I was too Australian for my Indian relatives, too Indian for my Australian friends. Caught in that quiet in-between, I was always translating, always adjusting, always wondering where I truly fit.
I could not speak the language my relatives used. I understood fragments, but not enough to join in. I hated how that made me feel like a visitor in my own heritage. At the same time, at school and in public, I was reminded that I looked different.
My lunchbox was never the neat sandwiches and snacks other children had. My parents were busy, working long hours, and food was practical, not pretty. I envied how effortlessly other children seemed to fit in.
Without realising it, I began rejecting culture indirectly. I avoided speaking about family traditions. I hoped no one would notice the differences. Quietly, I pushed away parts of myself that I now wish I had held onto.
Monisha (StoryCloud Founder & CEO)
Books became my hiding place. Stories gave me somewhere to belong when I did not feel like I belonged anywhere else. But the characters I read about were rarely anything like me. They had names I never heard at home, families that seemed simpler, lives that looked easier. I loved those stories, but they also reinforced the feeling that I had to fit into someone else’s world, because my own did not appear in the pages.
I do not like admitting how much I pushed away my culture as a child, but it felt necessary at the time. Blending in seemed like safety, while standing out felt like rejection. Looking back, I wish I had seen more stories showing that being in-between was okay. That my background was not a burden, but a source of richness.
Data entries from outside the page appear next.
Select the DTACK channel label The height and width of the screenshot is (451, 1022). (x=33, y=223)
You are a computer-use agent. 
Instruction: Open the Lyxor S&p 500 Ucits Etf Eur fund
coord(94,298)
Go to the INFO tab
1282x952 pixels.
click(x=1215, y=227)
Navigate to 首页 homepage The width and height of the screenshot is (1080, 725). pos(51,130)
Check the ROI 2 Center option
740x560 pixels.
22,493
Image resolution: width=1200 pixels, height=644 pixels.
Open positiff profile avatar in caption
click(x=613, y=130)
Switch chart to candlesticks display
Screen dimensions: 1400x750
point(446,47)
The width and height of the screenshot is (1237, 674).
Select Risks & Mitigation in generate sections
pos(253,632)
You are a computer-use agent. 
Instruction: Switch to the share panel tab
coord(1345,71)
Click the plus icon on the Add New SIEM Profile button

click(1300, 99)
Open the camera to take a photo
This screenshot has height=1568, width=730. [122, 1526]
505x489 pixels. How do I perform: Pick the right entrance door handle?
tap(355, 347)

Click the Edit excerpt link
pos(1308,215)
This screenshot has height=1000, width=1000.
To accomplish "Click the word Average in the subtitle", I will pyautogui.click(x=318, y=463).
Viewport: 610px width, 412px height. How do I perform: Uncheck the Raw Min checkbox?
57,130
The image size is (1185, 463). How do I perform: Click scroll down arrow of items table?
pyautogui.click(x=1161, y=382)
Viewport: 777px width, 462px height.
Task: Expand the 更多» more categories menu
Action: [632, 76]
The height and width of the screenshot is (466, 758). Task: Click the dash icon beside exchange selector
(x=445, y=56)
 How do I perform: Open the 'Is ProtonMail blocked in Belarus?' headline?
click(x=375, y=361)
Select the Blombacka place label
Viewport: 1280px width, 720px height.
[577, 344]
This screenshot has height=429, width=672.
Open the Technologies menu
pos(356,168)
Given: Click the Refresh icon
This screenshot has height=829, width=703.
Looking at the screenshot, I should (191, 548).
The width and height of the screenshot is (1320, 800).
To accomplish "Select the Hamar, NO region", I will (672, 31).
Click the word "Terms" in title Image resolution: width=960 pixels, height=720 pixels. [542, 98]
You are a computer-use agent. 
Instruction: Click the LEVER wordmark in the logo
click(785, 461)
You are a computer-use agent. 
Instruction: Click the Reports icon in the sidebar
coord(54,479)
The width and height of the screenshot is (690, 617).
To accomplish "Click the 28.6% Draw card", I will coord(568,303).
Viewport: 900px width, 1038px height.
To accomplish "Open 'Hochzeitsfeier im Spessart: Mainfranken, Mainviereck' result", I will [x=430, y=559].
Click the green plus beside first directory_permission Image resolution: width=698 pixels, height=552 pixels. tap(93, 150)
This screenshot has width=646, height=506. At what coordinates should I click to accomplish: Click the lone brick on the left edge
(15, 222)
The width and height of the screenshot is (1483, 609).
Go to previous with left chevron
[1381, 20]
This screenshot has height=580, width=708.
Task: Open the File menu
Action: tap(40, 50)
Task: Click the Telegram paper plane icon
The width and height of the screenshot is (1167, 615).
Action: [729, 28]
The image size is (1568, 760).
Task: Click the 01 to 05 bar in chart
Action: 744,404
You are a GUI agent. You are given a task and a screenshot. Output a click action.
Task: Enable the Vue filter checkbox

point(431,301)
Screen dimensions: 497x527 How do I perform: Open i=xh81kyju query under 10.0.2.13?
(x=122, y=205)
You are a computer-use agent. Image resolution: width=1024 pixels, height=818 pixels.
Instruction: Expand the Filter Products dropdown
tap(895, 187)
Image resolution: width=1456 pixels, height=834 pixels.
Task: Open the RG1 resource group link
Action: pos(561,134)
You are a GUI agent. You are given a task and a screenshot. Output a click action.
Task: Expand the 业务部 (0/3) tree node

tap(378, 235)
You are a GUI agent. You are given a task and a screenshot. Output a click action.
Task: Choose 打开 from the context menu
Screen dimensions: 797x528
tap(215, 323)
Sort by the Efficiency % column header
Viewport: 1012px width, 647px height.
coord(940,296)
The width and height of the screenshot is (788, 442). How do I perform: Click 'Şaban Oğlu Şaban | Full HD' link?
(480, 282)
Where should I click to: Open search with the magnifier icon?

This is why diversity in stories matters. Representation is not about ticking a box. It is about showing children that their lives, their families, their skin, their food, and their traditions are worth telling. It is also about giving other children the chance to learn from difference, so that what is unfamiliar becomes something to be curious about rather than something to fear.
When children only ever see a narrow version of life, they learn to expect sameness. When they see a range of cultures, abilities, and experiences reflected in the stories around them, they learn that difference is normal, valuable, and that it belongs.
Stories can be mirrors, helping children see themselves clearly, and they can be windows, offering glimpses into lives different from their own. As a child in the 1990s, I often had windows but rarely mirrors. That shaped me in ways I still feel today.
As an adult, I want children to grow up with both. I want them to see themselves celebrated in stories, not hidden in the background. And I want them to see others too, so they can grow up with respect and empathy, knowing the world is bigger than their own experience.
Because no child should feel they have to erase parts of themselves to belong. And no child should grow up believing that only one kind of life is worthy of being told.